IT security company Panda has announced that 25% of the new worms in 2010 were designed to be spread via USB device.
What does this mean?
A growing number of computer infections are taking place via USB devices such as thumb drives, external hard drives, mobile phones, portable music players, etc. These infections take place silently when the device is plugged into the computer via the autorun process in Windows. While computer worms are still mainly spread via email, this report indicates that a newer method for spreading malware is gaining significant momentum and once again gives us cause to remain vigilant when it comes to computer security. Of course, before you can get infected by a USB device, that device first has to be infected somewhere else which means this is something that is much less likely to come from your phone or mp3 player (unless you loan it to someone) than it is from an external hard drive or thumb drive.
What should I do?
First, never trust a foreign device.

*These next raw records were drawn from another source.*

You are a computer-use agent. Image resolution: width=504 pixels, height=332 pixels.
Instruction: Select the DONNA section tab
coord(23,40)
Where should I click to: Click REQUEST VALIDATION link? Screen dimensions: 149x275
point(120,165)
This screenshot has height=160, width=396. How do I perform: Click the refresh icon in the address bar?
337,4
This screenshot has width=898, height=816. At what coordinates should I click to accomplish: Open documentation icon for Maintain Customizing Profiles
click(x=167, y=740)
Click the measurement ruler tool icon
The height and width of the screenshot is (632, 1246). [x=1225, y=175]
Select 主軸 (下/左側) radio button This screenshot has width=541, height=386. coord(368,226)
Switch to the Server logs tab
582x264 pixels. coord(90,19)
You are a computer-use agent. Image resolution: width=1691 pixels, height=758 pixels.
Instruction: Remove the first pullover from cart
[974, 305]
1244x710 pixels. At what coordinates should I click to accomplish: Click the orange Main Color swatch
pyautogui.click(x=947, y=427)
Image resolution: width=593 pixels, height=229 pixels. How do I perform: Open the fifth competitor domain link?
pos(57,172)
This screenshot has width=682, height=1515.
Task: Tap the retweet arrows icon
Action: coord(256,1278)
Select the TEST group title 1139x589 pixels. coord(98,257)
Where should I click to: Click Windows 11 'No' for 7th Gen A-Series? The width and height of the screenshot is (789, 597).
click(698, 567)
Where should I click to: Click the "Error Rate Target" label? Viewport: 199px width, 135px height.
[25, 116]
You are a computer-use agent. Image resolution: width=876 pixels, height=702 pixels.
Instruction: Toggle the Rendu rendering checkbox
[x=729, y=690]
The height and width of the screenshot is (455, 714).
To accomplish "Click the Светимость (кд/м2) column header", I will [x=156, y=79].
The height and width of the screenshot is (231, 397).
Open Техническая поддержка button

If you don’t know the origins of the device, consider it hostile. USB thumb drives are extremely cheap these days. So cheap that many are given away as schwag at trade shows and expos. How easy would it be for a bad guy to accumulate a bunch of these, infect them, then ‘lose them’ outside of targeted businesses or homes? When an unassuming employee comes along, they pick it up, plug it in, and suddenly there’s a corporate infection for the IT department to deal with. If this is an as of yet unidentified piece of malware, a considerable amount of damage could be done by the time it is found out. If you find a USB drive, throw it away or hand it in to your IT department. If you absolutely must know what is on it, boot up from an Ubuntu Live CD and check it out. That will keep you from getting the infection. If you are in an environment that requires you to swap flash drives with people, downloading the free USB Vaccine from Panda is a good move. This will disable the autorun feature for USB devices in Windows. Just be warned, it will stop the autorn feature from working with external CD drives as well. But, if you are in an environment that uses flash drives, it’s worth the inconvenience. Of course, following these steps is essential as well. Above all, be vigilant. If for instance, you loan the compact flash card from your camera to someone, it could come back with malware on it. When you plug your camera back into your computer, you’ve got it. Treat every USB device like it’s a flash drive. Treat every flash drive that’s been out of your possession as suspect.